Many teams use a moving and storage company, often affiliated with Atlas or United, rather than an LTL carrier because spring training is more like a corporate move than a freight delivery. It takes white glove service to keep clubhouse staff and players happy.
“Just like our commercial moves, when companies have to be back to work on Monday morning so we need to get the office furniture and technology set up, we move players’ personal items so they can go back to work the next day,” Schwartzberg says. “I don’t recall any damage in the past 28 years. We take tremendous pride in that.”
Palange agrees that baseball logistics plays out more as a corporate move than a freight move. “Our drivers are used to moving people and handling household belongings with a lot of communication,” he says. “That application works best for this kind of service.”
But the pressure for on-time delivery is even higher than for a family waiting for their furniture, or a corporate office relocation. “We joke that we have all the baseballs and bats, so the Mets can’t start the season without us,” Schwartzberg says.
Home Team Advantage
Like the Florida teams, the Arizona Diamondbacks are in a unique situation because they are located where the other teams travel.
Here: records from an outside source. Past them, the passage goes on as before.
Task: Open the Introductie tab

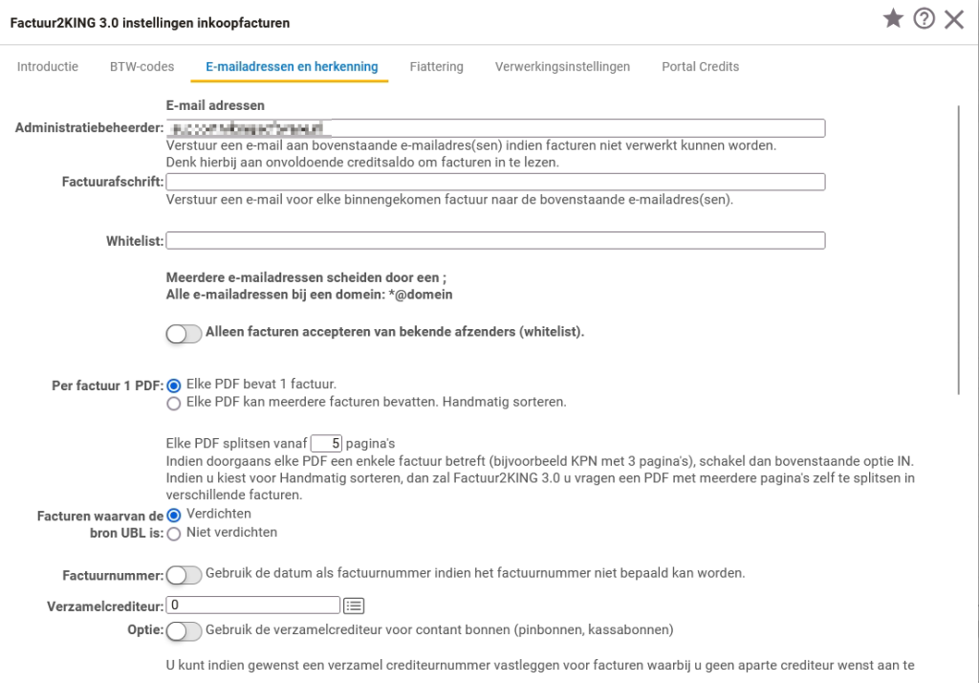Action: pos(48,67)
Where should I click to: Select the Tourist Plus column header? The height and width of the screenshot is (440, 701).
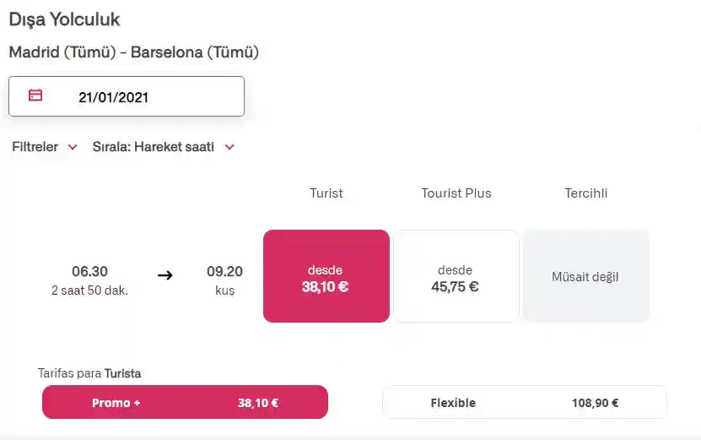point(456,193)
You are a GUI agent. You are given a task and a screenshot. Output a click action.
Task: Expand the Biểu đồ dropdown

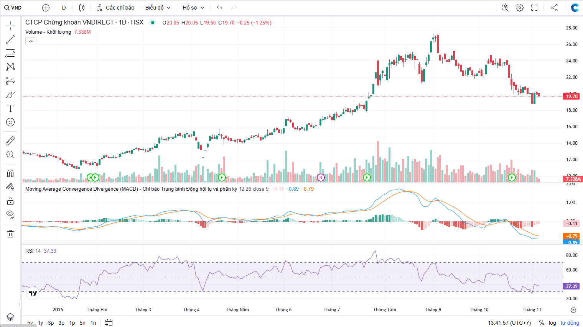pyautogui.click(x=158, y=8)
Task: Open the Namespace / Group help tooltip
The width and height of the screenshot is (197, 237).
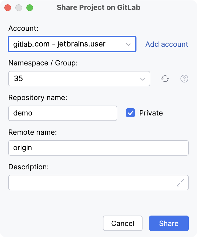Action: point(184,79)
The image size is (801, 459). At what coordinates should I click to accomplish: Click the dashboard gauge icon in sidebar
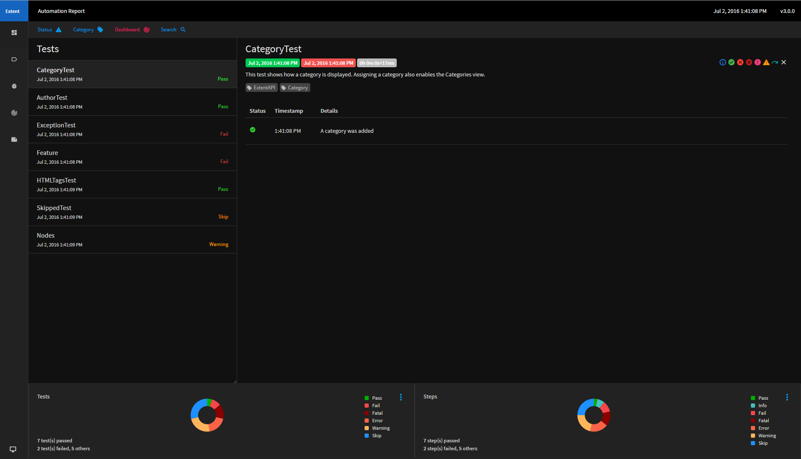[14, 113]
Still, each season the Diamondbacks pack up for the 25-minute trek from Chase Field in downtown Phoenix to Salt River Fields in Scottsdale for their spring regimen.
Roger Riley, senior director of team travel and clubhouse for the Diamondbacks, says his staff handles the logistics in house, renting a box truck and making several trips back and forth to move everything they need. Each year, the players wear new workout attire, so it’s delivered directly to the field.
“It’s nice that we don’t have to pack everything up,” Riley says. “And if we forget something, we can go get it. It’s a lot more low key than most of the other teams.”
Moving back to the stadium for the start of the regular season usually takes a few more trips. “We keep the truck for about one week, moving the gear we accumulate during spring training,” Riley says. “The trainers and strength staff each make a run with their equipment.”
Fortunately for road games, the teams stock the visiting clubhouses with most items needed for a game. But still the Diamondbacks take about 8,000 pounds of gear on a trip, and another 4,500 pounds of luggage, especially if they have to take cold weather clothing as well.
7th Inning Stretch
For a road game, the clubhouse staff, assisted by their visiting clubhouse counterparts, starts packing up right after the first pitch. By the 7th inning, the truck is loaded and ready for the airport. Within one hour after the game ends, the team is on the charter bus headed for their flight.
About 30 minutes after arriving at the airport, the gear is stowed, the team boards, and the charter flight is ready to take off. The players and staff go through security screening at the stadium so they can step right on to the plane.
An extended road trip can take its toll on the team and clubhouse staff.
“Last season, we started in San Diego, flew to Baltimore and then bused to Washington D.C.,” Riley says. “The team and staff were ready to go home.”
After 35 years in the sport, 22 of them involved in travel and equipment, Riley has baseball logistics down to a science, but always tries to avoid surprises.
“We try to get the job done with as little fanfare as possible,” he says. “We like to live unnoticed because that means we’re doing our job right.”
Sure, the trucking companies involved in baseball logistics enjoy the steady business. But they’re also in it for the love of the game, proud to help the hometown team in any way they can.
“There are definitely perks, such as being in the clubhouse and getting close to the players,” says Schwartzberg. “But waiting for that road trip from Kansas City at 3 a.m. can take its toll after a while. You have to love doing it.”